Tenho um carinho enorme pelo Capelas, e no texto abaixo eu explico os motivos.
“Há quase quinze anos publiquei o meu primeiro romance, uma história sobre jovens de vinte e poucos anos com problemas comuns de jovens de vinte e poucos anos, e recheado de referências da cultura pop. Na época, muita gente comentava sobre o “Clube dos Corações Solitários” e do gaúcho que queria ser o Nick Hornby (volto a repetir: na verdade, minha inspiração foi o Douglas Coupland). A ponto do caderno Ilustrada da Folha de São Paulo dedicar uma matéria de página sobre o livro. Fiz uma entrevista muito legal com o jornalista Bruno Saito, e eu estava orgulhoso pelos meus quinze minutos de fama. Um dia antes da matéria sair, o Bruno me ligou e disse que também iriam publicar uma resenha escrita pelo Marcelo Rubens Paiva. Fiquei desesperado. “Feliz Ano Velho” e “Blecaute” foram dois livros que me fizeram querer ser escritor, e só o fato de imaginar o Marcelo lendo algo meu já me deixava suado.
Óbvio que naquela noite não consegui dormir.
Às 5 da manhã a versão online da Folha já estava disponível. Ignorei a ótima reportagem do Bruno e fui direto para a resenha do Marcelo. Veja bem, não é que ele tenha falado mal. Ele só terminou o texto dizendo que depois de ler o livro não teve aquela sensação de querer ser meu amigo. Quem gosta de J.D Salinger e “O Apanhador no Campo de Centeio” sabe que isso é uma referência ao personagem Holden Caulfield. Fiquei arrasado.
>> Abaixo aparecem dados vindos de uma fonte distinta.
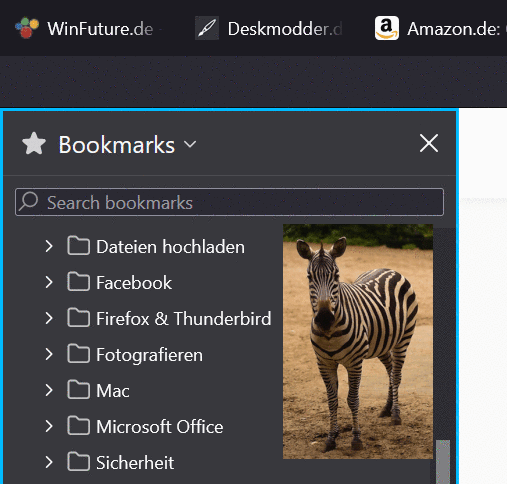Close the Bookmarks sidebar

tap(429, 143)
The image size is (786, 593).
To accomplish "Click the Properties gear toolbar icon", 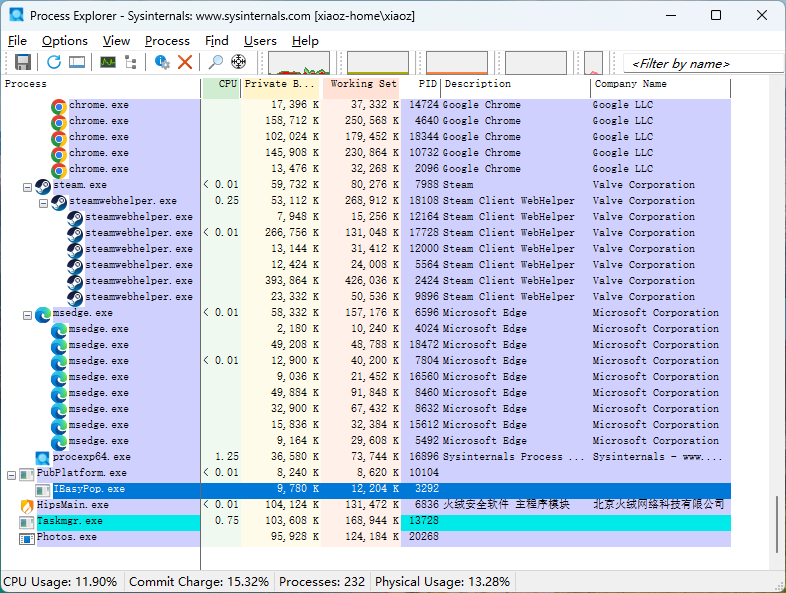I will click(162, 62).
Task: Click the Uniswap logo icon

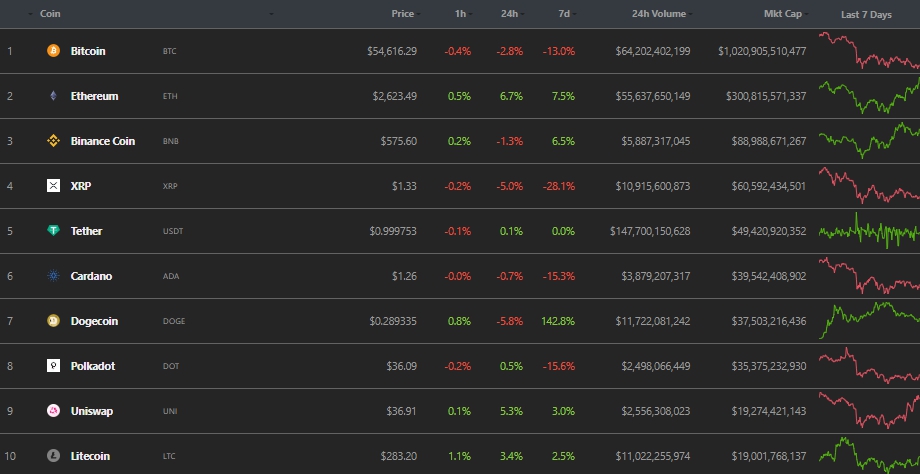Action: (53, 411)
Consegui me recuperar daquela crítica, escrevi outro livro, e, hoje, mesmo longe da literatura sei que o “Clube dos Corações Solitários” pode não ter agradado ao Marcelo, mas é especial para muita gente. Gosto de pensar que é algo tão querido que tem até apelido. Os fãs dizem “Clube”. Assim como fãs do Salinger dizem “O Apanhador”, fãs do Smiths dizem “Strangeways” em vez de “Strangeways Here We Come” e fãs do Wilco dizem “Yankee” e não “Yankee Hotel Foxtrot”.
E então chegamos ao Wilco. Tenho várias bandas favoritas, mas de coração, coração, só duas: Echo & The Bunnymen e Wilco. Assim como a literatura, a minha paixão pelo Wilco ficou meio de lado por alguns anos. Sempre achei que eles lançaram quatro álbuns perfeitos e depois só cumpriram tabela. Agora sei que eu estava completamente enganado, mas para pensar assim foi preciso a banda voltar a América do Sul agora em 2016.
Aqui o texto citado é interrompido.